The sublimely acidic yet compassionate novelist Barbara Pym published six fairly commercially successful tragicomic novels between 1950 and 1961, after she was unceremoniously dropped by her publisher, Jonathan Cape. Eventually, following endorsements from David Cecil and her friend Philip Larkin in a feature about underrated writers in the Times Literary Supplement, she made a Booker-nominated return with Quartet in Autumn in 1977. It was the penultimate novel published during her lifetime, and possibly her greatest.
Directed with great sympathy and no nonsense by Dominic Dromgoole, Booker Prize winner Samantha Harvey’s (Orbital) adaptation marks the first time that one of Pym’s novels has been brought to the stage and showcases just how rich her work is for such treatment. Following four office workers who are approaching retirement (what they do is never specified, and they aren’t going to be replaced), the mundane becomes scathingly brilliant and laugh-out-loud funny. Anyone who has ever worked in a staid office setting doing a monotonous job will know that the silliest things can be rendered hysterical.
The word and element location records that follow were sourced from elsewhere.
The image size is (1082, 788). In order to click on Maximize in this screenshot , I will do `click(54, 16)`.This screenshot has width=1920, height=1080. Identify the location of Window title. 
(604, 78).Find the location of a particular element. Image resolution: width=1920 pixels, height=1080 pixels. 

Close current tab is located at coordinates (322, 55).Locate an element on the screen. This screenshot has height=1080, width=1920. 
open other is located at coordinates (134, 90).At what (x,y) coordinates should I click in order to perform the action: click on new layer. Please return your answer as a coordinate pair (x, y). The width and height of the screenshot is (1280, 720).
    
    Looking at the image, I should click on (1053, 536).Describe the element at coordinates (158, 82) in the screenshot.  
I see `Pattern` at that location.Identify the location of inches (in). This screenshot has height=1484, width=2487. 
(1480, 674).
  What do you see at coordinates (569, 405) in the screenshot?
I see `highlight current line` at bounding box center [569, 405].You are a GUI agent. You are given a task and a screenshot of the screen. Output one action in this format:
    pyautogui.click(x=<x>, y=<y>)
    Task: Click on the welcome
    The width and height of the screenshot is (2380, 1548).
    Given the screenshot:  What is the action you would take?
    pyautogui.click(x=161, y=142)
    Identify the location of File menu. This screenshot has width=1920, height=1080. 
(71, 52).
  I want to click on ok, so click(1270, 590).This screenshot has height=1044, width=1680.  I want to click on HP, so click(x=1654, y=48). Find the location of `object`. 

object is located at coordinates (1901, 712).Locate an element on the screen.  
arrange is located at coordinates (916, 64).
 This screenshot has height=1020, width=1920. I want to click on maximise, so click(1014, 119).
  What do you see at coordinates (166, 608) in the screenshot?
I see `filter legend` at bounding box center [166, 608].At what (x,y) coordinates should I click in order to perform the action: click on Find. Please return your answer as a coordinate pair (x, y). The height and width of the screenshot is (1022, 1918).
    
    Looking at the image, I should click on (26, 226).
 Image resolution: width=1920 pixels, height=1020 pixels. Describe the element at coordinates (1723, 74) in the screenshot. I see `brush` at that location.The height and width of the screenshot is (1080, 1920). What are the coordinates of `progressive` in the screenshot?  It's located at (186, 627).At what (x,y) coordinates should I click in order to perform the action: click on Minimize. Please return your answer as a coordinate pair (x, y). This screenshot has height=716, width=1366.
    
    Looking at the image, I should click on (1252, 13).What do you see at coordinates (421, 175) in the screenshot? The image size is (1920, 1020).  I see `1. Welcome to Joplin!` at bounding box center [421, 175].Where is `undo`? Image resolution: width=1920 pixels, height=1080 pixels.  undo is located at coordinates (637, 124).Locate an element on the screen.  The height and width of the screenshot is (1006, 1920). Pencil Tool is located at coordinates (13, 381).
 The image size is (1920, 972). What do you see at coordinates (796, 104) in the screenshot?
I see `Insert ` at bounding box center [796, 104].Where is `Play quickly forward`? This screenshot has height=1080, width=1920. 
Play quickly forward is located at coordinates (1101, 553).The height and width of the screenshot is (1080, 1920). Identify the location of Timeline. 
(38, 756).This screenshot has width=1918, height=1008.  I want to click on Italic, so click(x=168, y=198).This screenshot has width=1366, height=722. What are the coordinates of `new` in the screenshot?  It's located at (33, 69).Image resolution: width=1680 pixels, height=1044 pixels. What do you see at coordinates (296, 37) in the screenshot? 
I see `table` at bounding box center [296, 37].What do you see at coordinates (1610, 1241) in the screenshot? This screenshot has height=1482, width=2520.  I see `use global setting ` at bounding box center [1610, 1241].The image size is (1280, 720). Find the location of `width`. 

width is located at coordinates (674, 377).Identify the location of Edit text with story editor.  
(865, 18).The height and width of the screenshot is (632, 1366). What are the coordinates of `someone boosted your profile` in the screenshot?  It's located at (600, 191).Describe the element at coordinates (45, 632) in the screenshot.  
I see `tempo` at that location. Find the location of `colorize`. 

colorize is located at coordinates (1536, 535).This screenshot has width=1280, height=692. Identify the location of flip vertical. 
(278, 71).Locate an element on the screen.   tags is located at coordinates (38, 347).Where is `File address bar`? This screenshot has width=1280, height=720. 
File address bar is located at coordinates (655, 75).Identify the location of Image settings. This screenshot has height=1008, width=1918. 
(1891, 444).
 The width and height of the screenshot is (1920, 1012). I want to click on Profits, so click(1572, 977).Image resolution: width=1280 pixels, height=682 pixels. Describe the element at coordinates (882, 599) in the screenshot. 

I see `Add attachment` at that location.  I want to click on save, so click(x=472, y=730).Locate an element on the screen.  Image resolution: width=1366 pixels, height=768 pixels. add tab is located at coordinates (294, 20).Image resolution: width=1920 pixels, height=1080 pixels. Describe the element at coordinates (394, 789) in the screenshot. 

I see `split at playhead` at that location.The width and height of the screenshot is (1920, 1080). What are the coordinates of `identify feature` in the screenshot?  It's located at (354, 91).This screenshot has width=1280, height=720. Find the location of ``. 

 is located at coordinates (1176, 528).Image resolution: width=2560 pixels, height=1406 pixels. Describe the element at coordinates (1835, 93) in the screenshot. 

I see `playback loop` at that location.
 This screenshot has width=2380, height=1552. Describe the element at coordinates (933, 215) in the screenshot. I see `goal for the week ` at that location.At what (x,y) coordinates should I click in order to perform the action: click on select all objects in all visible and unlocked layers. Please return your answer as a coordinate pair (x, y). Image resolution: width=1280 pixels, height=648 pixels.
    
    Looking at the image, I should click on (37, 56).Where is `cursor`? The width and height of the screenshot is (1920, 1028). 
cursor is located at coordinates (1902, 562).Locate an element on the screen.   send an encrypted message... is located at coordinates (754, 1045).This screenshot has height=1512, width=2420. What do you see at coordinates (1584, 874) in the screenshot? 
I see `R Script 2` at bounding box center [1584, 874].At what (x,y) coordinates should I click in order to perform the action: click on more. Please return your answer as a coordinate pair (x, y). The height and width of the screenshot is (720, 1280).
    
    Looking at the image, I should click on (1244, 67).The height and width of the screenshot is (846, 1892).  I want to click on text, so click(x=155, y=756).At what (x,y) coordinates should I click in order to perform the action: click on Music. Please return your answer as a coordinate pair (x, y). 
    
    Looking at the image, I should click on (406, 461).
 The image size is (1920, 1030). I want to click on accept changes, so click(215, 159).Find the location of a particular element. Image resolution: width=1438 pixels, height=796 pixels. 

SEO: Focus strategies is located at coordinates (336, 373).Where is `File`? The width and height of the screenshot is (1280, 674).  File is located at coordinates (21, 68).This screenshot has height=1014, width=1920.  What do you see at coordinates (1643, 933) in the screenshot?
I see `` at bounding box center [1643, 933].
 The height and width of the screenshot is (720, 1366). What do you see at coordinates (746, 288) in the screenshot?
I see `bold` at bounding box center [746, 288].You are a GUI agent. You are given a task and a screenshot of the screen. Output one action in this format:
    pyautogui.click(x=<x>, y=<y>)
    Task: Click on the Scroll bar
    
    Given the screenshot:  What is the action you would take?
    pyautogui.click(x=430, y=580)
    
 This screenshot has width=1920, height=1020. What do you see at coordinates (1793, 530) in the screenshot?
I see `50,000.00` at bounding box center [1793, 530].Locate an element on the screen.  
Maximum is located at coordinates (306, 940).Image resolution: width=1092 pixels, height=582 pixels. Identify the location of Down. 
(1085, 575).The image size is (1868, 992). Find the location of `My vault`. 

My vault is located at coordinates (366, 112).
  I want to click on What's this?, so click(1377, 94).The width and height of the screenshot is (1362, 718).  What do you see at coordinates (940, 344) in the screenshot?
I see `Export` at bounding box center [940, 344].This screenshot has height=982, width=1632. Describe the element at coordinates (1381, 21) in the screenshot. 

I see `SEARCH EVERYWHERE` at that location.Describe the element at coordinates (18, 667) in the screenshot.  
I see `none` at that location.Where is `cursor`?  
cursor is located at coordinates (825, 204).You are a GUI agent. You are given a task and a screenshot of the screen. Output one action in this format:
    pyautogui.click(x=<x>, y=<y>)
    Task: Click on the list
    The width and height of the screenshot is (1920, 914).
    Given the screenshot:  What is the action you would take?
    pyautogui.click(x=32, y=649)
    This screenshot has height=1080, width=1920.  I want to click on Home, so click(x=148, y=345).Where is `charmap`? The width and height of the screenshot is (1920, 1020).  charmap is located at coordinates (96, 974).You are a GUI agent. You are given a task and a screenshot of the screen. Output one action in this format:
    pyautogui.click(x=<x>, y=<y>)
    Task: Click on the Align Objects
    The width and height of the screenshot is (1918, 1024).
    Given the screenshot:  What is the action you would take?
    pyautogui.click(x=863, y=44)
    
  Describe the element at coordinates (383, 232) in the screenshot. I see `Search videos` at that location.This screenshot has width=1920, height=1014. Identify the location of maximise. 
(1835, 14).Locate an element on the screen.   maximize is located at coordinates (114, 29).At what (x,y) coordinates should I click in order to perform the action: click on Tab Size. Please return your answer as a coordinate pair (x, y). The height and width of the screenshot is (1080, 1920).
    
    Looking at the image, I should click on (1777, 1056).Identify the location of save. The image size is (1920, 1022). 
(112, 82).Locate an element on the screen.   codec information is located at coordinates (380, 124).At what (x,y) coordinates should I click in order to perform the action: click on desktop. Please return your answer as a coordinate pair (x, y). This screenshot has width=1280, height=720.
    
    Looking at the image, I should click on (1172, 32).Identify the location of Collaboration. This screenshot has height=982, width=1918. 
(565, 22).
Relationships between colleagues can be both artificially cordial (these aren’t people you’ve chosen to spend your days with) and unexpectedly intimate due to the physical proximity and the amount of time spent together. Edwin (Anthony Calf), the de facto team leader and a widower (the only one of the four to have been married and to have children), embodies a kind of paternalistic dull decency with a life that’s organised by the church calendar (in his wig, Calf resembles that famous “grey man” John Major).
Norman (Paul Rider), the least genteel of the four, is blusteringly tactless and enjoys shouting at cars and complaining about the psychedelic colours of shopping bags, finding catharsis in nihilism. The snippy Marcia (Pooky Quesnel) doesn’t do friends, and she barely tolerates her colleagues, yet has a secret fondness for Norman, with whom she resentfully shares a family-sized tin of instant coffee. Heavily coded as anorexic and OCD, with her elaborately curated hoarding of tinned food (a hangover from the war) and maintaining a shed full of milk bottles, she’s keen for everyone to know that she has had a major operation (performed by Mr Strong, with whom she is infatuated), resulting in the loss of a body part, but refuses to be more specific.

As the well-meaning, chattering Letty, who has never been assertive enough to be loved, Kate Duchêne (a millennial icon thanks to her role as the fearsome Miss Hardbroom in The Worst Witch in the ‘90s) gives the performance most different from how I imagined the character on page, but she’s superb and her tragicomic timing is impeccable. Letty gradually learns that she doesn’t have to be at her flighty friend Marjorie’s beck and call and has the autonomy to make decisions about her own life (perhaps Edwin will eventually half-heartedly propose, giving her the novelty of another life choice).
Designer Ellie Wintour provides a cluster of fusty desks in which the foursome is essentially stranded on their own island, and there is some effectively dowdy ‘70s styling. As they go their separate ways in the second half (retirement is as monotonous as work but without the social element) and reconvene under strained circumstances, things start to open up to a limited extent.
Literary adaptations of the likes of Pride and Prejudice and Sherlock Holmes have been done to death, and it’s a pleasure to see theatremakers tackle something different. Seasoned readers will be delighted, and hopefully, new fans will emerge passionate about Pym. A real gem that, with any luck, won’t go into retirement after this run at the Arcola.